I had already booked us an airport transfer to the city on a bus. Amazingly we were able to find the bus and got on our way. Before we knew it we were immersed in the neons of the city which truly never sleeps. We were staying in Shinjuku, the centre of Tokyo. Looking more than confused, we came across some very helpful fellow 20-something’s who were able to translate into English for us and pointed us in direction of our hotel. We had made it, somehow!
Arriving in Shinjuku
Arriving in the hotel we were given access to our room. Our hotel room was large by Tokyo standards, but it was obvious things were going to be a bit of a squeeze for the next few nights. Adding to the experience we put on the television to see what Japanese TV was like. We were delighted to find a channel which purely consisted of people’s home videos of their pets set to classical music. With that we drifted off to sleep ready for the next few days ahead of us.
As far as cultural differences go, we felt incredibly out of place. When do I bow? Who do I bow to? How low do I bow? Constantly worried I was going to un-intentionally offend someone! The hotel stated that it had a pool on it’s top floor. Now my idea of a pool and a Japanese pool was clearly a different thing. We made our way to the 60th floor and left each other to go in the separate designated changing rooms. Assuming that these re-joined at the pool area, I went through and waited. More than baffled when I entered the ‘pool’ area in my swimming costume to find four naked Japanese ladies in what I then realised was a public bath. Truly horrified at the fact that I was in a swimsuit things were instantly un-comfortable and I had no idea what I was doing there!
Walking around the city we split our time between traditional temples and gardens. With city sky scrapers and futuristic experiences – and the likes of the infamous Robot Restaurant. Leaving the Tokyo Skytree after marvelling over the sprawl of the city, we stopped to admire a Buddhist temple. Before we knew it a monk appeared and was ushering us inside. Not wanting to be rude we obliged, but before we knew it we were taken to the great prayer hall.
The monk asked us to recite a Buddhist chant with him at what I can only explain as the most surreal experience of my life. Were we really sat here chanting with monks? An elderly monk lady who had minimal English grabbed my hand and told us that me and Luke had a wonderful energy together and she wished us well in life. We left a short-while later and looked at each other outside of the temple, did that really just happen?!
My final travel destination of the year, in less than months time in December I’ll be heading to Arizona for Christmas. With family living out there, it’s somewhere I spent every year of my childhood visiting. Lucky enough to have seen both sides of the Grand Canyon, and stayed on the North Rim in a log cabin, it’s a place I hold dear. There really is no-where like Arizona on earth for it’s endless roads and expansive blue skies. It’s going to be strange having a warm Christmas in the desert, but I’m looking forward to it!

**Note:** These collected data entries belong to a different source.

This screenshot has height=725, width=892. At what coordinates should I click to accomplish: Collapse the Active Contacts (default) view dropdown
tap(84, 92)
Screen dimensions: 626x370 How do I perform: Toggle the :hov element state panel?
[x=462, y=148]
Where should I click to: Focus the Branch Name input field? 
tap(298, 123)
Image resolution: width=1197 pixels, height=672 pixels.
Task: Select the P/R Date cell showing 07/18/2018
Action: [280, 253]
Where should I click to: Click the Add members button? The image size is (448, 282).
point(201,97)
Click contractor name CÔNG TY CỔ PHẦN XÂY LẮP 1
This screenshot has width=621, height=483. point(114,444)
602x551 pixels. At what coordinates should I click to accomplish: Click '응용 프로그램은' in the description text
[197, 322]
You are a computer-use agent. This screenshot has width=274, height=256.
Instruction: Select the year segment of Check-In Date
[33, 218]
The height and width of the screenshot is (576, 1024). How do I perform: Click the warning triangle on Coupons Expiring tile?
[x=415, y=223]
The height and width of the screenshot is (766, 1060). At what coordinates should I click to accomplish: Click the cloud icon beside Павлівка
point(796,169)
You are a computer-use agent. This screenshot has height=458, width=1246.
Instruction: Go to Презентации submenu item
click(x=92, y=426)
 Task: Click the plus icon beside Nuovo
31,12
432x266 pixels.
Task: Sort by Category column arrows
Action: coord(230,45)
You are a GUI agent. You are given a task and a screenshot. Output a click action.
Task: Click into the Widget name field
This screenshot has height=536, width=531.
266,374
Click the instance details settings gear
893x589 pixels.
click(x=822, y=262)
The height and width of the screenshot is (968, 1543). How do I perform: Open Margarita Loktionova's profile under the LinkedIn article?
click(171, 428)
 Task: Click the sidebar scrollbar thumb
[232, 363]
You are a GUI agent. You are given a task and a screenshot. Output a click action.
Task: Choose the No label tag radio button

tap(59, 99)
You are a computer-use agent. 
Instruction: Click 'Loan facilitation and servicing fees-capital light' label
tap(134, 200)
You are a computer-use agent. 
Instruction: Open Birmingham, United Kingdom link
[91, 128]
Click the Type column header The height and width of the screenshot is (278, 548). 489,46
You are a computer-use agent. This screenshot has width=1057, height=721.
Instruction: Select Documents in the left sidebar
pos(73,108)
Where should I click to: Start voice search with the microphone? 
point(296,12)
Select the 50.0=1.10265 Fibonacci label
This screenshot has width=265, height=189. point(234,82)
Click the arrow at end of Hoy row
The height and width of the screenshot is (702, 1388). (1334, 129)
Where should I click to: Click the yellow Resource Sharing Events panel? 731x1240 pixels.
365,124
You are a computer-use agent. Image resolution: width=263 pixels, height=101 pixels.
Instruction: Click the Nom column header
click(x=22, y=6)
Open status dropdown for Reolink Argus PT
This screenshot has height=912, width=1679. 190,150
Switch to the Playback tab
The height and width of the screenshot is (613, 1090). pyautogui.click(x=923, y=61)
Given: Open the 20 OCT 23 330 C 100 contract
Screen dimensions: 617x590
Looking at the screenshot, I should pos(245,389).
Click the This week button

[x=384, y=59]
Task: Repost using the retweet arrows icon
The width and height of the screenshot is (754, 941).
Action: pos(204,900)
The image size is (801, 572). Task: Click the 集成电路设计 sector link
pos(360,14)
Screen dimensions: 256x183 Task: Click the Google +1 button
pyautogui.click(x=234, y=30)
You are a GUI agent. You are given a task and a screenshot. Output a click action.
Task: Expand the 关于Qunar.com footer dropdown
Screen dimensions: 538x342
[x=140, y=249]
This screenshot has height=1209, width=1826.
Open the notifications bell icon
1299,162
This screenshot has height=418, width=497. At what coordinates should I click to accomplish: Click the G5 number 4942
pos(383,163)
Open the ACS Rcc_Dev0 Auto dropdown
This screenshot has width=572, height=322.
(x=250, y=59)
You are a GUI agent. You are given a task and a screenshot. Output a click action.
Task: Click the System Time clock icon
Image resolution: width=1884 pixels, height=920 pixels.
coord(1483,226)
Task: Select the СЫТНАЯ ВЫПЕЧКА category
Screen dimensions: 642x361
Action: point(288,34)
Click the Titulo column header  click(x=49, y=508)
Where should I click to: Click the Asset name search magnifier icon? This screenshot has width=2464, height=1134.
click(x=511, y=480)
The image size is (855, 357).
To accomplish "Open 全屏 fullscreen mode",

After such a busy year of travel destinations ticked off my list in 2016, I’m not sure how 2017 can top it. I do have some places lined up already where we intend on visiting, with friends getting married in Ireland in summer 2017. It’s somewhere I’ve surprisingly never been, so we are hoping to make a trip of it. I’d also love to see more of Europe. With places like Paris* and Barcelona being just a short flight away, it’s perfect for a long weekend or mini-break. What’s on your travel destination list for 2017?
This post was in collaboration with Citizen M hotels. Any sponsored links are marked with an asteirx.